Sin siquiera conocerte, sin siquiera tocarte, sin siquiera saber tu nombre ni a qué te dedicabas me di cuenta que eras tú lo que estaba buscando… y me enamoré de ti. Fuimos amigos, o quizás tan solo simples conocidos que cumplen con el saludo de rutina y las cortesías del caso… pero para mi t convertiste en algo más.
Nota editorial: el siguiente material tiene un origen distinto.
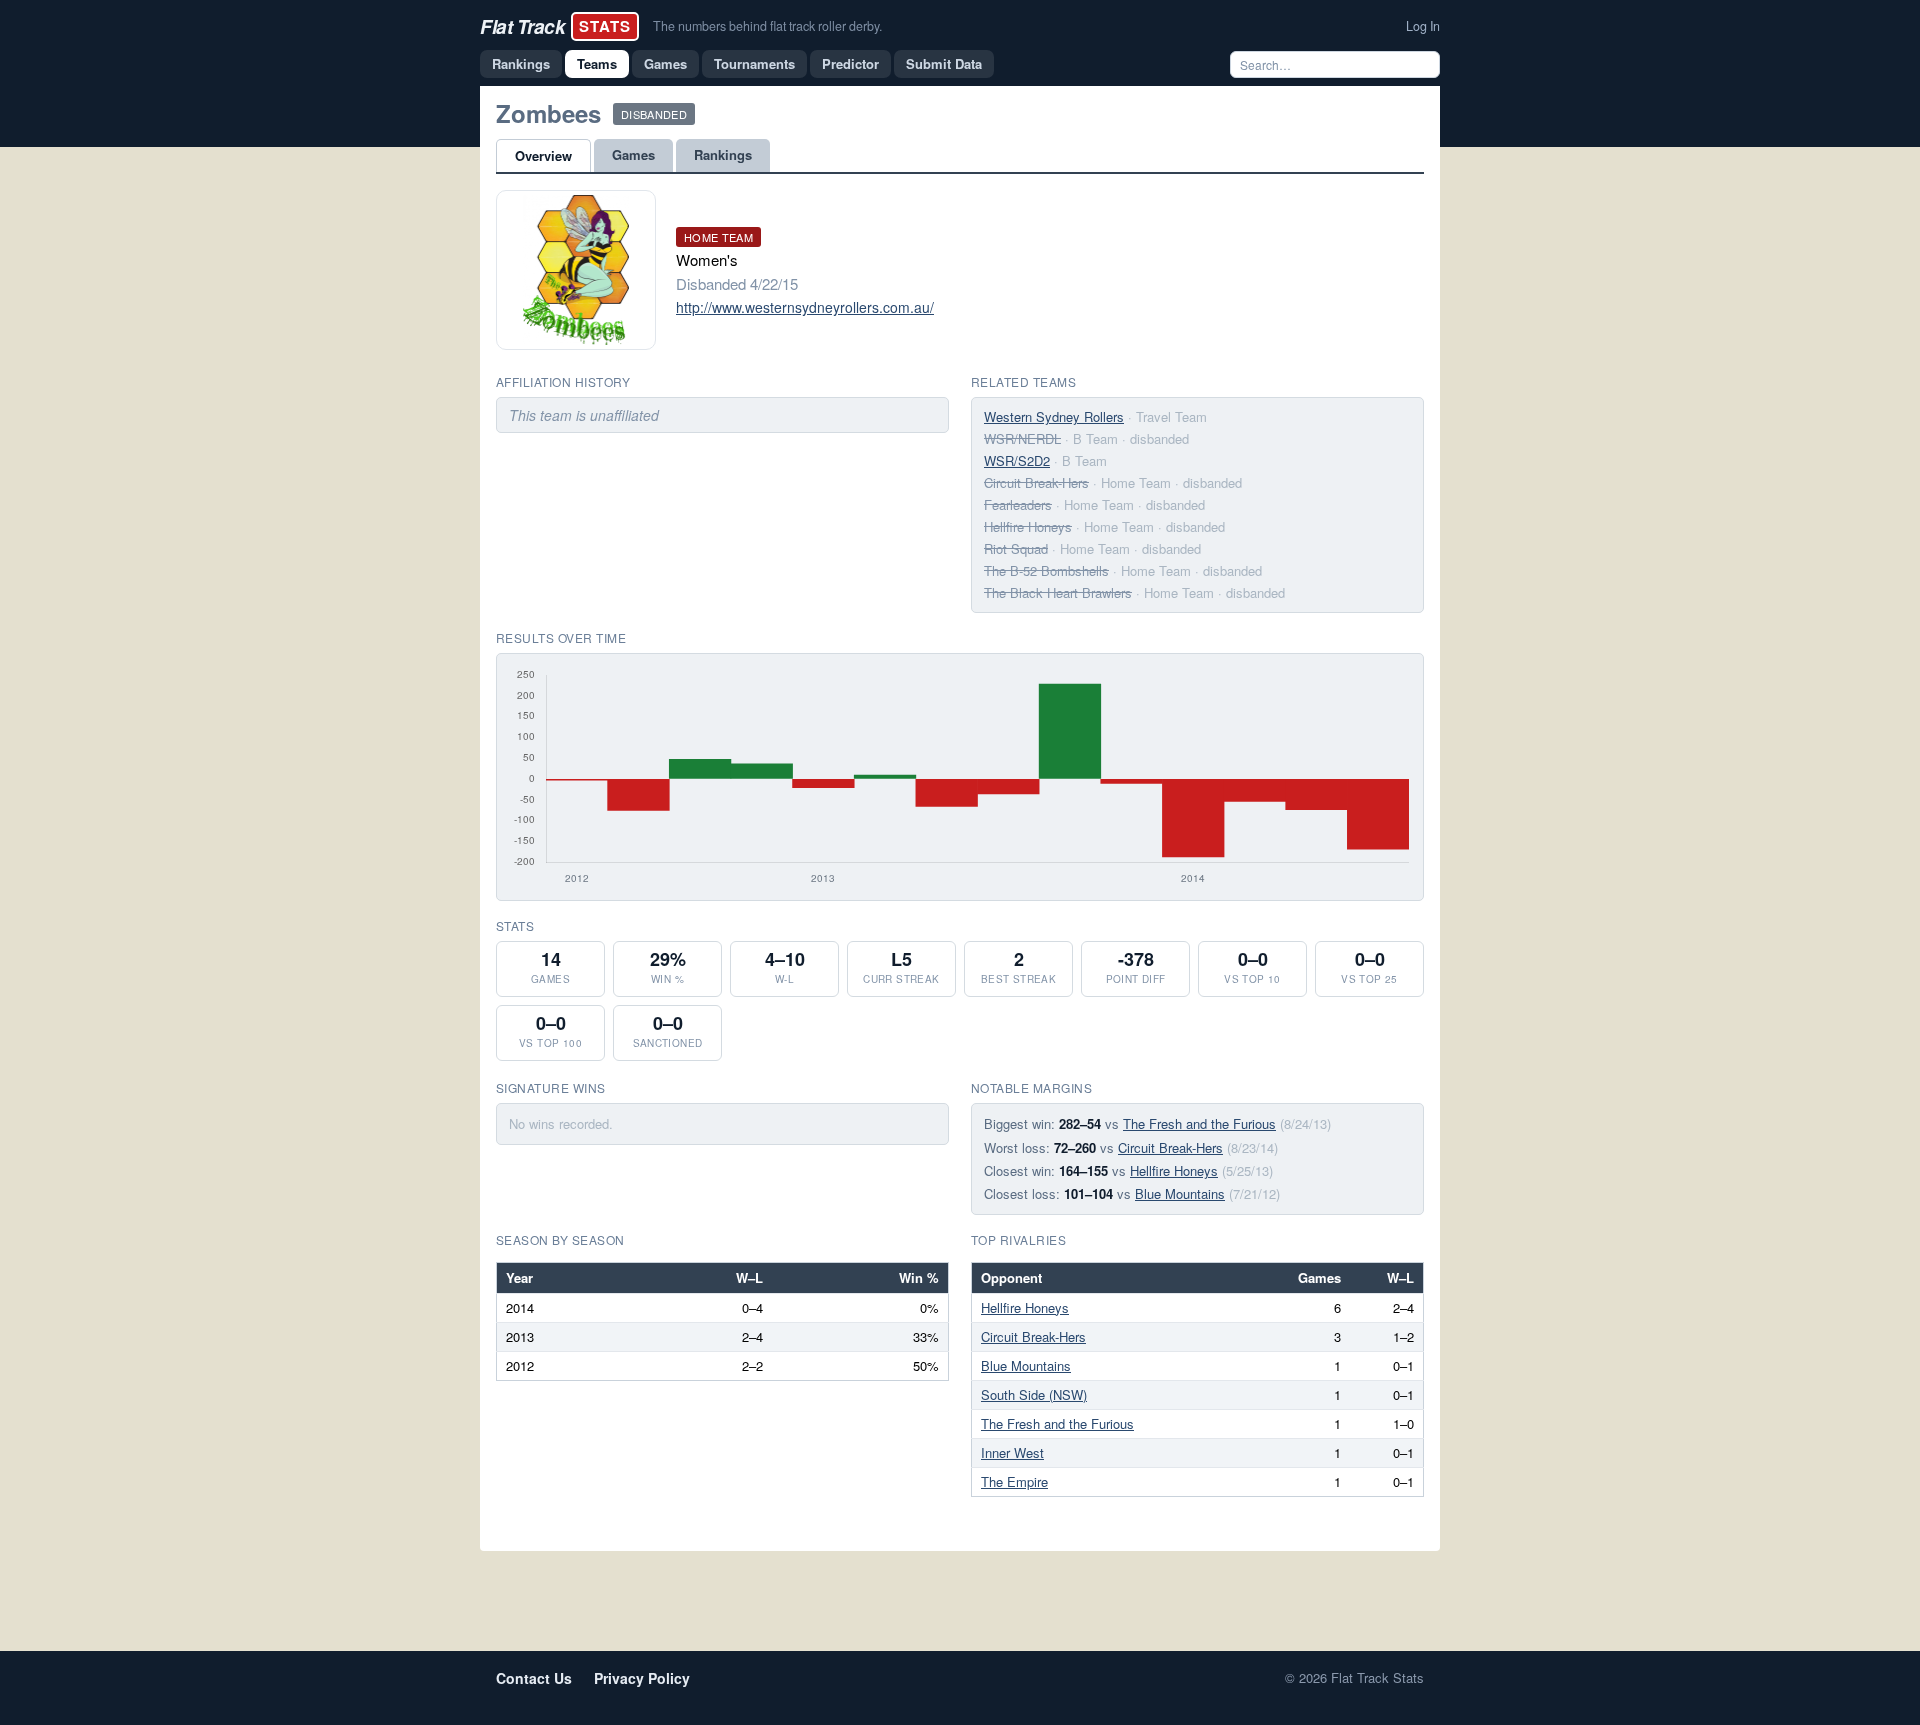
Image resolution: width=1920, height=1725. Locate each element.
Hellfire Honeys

El destino fue cruel y te puso en el momento equivocado. Cada uno tenía su vida formada, sueños y aspiraciones que ya iban siguiendo un curso. Lo nuestro no podía ser. Nos dimos cuenta y la ilusión se fue perdiendo. Es difícil luchar con un sentimiento puro e inocente que comienza a existir y mucho más si comienza a engatuzarse con el estado de complancencia que llega a producir en ti; no obstante, el mirar la realidad es el método más efectivo para bajar de ese mundo de ensueño e intentar proseguir con la rutinaria existencia. Tú diste el primer paso, te alejaste. Tu actitud para conmigo se convirtió en distante y fría… sinceramente, te lo agradezco.
Me dejaste sola, en medio de la nada y sin saber que hacer con tanto amor… mas no me dejas ni recuerdos, ni suspiros, ni caricias, ni besos que añorar. Me quedé con el clavo, es difícil afrontarlo (sobretodo cuando se es una persona que no le gusta perder). Pero por algo se dio todo. No me busques más, dejame volar y buscar otro cielo, otros horizontes; déjame encontrar "alguien que se parezca un poco a ti" para hacer real aquel sentimiento puro y noble que pudo ser y no fue. No te angusties, te olvidaré y pronto te convertirás en algo menos que una nostalgia del pasado. Tengo fe en ello.